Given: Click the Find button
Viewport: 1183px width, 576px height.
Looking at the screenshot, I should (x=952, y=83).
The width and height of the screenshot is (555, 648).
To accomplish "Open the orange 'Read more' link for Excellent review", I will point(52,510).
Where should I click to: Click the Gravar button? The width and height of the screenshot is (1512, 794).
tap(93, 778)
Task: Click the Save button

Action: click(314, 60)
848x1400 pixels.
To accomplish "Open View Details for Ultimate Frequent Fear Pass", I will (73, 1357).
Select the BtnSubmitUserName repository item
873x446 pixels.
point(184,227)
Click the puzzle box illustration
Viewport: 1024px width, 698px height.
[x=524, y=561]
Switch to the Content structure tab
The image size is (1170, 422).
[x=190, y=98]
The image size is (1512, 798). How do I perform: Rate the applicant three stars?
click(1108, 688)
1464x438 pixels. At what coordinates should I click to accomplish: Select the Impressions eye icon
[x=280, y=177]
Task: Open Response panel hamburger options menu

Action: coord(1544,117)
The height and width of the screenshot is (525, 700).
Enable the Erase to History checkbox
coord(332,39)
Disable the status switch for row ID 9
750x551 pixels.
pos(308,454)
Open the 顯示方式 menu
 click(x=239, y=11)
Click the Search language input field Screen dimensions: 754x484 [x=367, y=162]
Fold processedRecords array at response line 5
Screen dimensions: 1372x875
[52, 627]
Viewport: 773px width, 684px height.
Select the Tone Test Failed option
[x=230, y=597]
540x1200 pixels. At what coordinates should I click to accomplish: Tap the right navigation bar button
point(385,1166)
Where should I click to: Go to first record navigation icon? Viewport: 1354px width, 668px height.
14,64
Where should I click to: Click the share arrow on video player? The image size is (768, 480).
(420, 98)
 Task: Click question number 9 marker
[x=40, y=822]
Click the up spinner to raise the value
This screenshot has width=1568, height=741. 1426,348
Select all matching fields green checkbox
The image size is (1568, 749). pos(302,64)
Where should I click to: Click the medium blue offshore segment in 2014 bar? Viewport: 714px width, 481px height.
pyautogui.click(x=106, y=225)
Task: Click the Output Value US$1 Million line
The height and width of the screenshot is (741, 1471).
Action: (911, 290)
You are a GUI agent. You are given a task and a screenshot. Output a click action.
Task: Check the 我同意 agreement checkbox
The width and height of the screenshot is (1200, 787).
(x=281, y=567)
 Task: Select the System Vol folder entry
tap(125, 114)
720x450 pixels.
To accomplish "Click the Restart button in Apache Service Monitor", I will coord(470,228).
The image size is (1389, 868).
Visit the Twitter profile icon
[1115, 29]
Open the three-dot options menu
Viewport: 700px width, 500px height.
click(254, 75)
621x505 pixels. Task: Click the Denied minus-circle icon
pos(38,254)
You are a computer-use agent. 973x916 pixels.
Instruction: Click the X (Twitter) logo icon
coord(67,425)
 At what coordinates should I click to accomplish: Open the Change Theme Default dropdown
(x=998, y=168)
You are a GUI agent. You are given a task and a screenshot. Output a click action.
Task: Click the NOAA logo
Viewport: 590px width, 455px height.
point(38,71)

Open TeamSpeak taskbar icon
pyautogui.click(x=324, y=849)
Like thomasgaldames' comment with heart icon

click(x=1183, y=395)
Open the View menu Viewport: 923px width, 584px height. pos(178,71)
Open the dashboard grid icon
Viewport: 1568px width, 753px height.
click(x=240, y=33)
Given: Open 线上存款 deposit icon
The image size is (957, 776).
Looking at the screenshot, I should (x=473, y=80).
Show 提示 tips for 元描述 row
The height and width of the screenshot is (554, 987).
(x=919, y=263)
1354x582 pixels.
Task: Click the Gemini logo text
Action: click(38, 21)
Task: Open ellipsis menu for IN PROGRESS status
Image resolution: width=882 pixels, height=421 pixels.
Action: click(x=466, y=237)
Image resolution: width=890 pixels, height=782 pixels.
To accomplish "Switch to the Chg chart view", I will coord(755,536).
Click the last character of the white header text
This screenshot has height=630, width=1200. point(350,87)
§
- Work instruction: Above are the entries. Output exactly the lines beginning with the line that has "Task: Click the Output" and ending with the line that has "The image size is (1389, 868).".

- Exercise result:
Task: Click the Output Value US$1 Million line
The height and width of the screenshot is (741, 1471).
Action: (911, 290)
You are a GUI agent. You are given a task and a screenshot. Output a click action.
Task: Check the 我同意 agreement checkbox
The width and height of the screenshot is (1200, 787).
(x=281, y=567)
 Task: Select the System Vol folder entry
tap(125, 114)
720x450 pixels.
To accomplish "Click the Restart button in Apache Service Monitor", I will coord(470,228).
The image size is (1389, 868).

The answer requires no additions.